Text section:
<<<<

TurtleVm: A meta-circular evaluator for Bitcoin Cash Script (Proof of Concept)

TurtleVm is an evaluator for Bitcoin Cash Script (2025 & beyond) implemented in Bitcoin Cash Script (2025). It currently supports all the opcodes except: OP_PUSHDATA_X, OP_TOALTSTACK, OP_FROMALTSTACK, OP_CODESEPARATOR, OP_ACTIVEBYTECODE. It uses the primary stack of the underlying Bitcoin Cash VM and is therefore subject to the same limits on the size of the stack entries. It has a separate control stack with configurable size. TurtleVm is a Proof of Concept and is not fully developed and tested.

The main purpose of TurtleVm is to illustrate this point:

In practice, the difference between code and data in Bitcoin Cash Script is not clear cut.

>>>>

Information supplied:
<<<<

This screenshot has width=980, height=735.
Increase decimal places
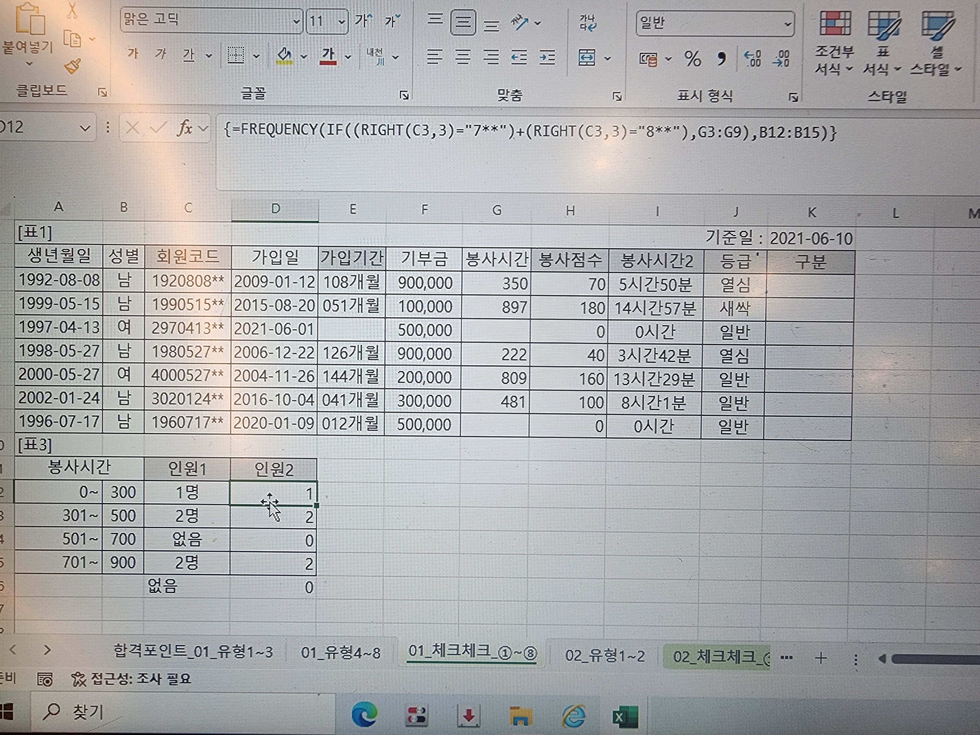(x=752, y=58)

>>>>

Required tasks:
1. Answer these questions about the TurtleVm description:
(a) In what language is TurtleVm implemented?
(b) Which stack of the underlying Bitcoin Cash VM does TurtleVm use?
(c) What does the description say is not clear cut in Bitcoin Cash Script?
2. Please update the TurtleVm description from "TurtleVm: A meta-circular" up to and including "not clear cut.", changing "Proof of Concept" to "Prototype" throughout.
The material plays no part here.

Responses in order:
1.
(a) Bitcoin Cash Script (2025)
(b) The primary stack
(c) The difference between code and data

2.
TurtleVm: A meta-circular evaluator for Bitcoin Cash Script (Prototype)

TurtleVm is an evaluator for Bitcoin Cash Script (2025 & beyond) implemented in Bitcoin Cash Script (2025). It currently supports all the opcodes except: OP_PUSHDATA_X, OP_TOALTSTACK, OP_FROMALTSTACK, OP_CODESEPARATOR, OP_ACTIVEBYTECODE. It uses the primary stack of the underlying Bitcoin Cash VM and is therefore subject to the same limits on the size of the stack entries. It has a separate control stack with configurable size. TurtleVm is a Prototype and is not fully developed and tested.

The main purpose of TurtleVm is to illustrate this point:

In practice, the difference between code and data in Bitcoin Cash Script is not clear cut.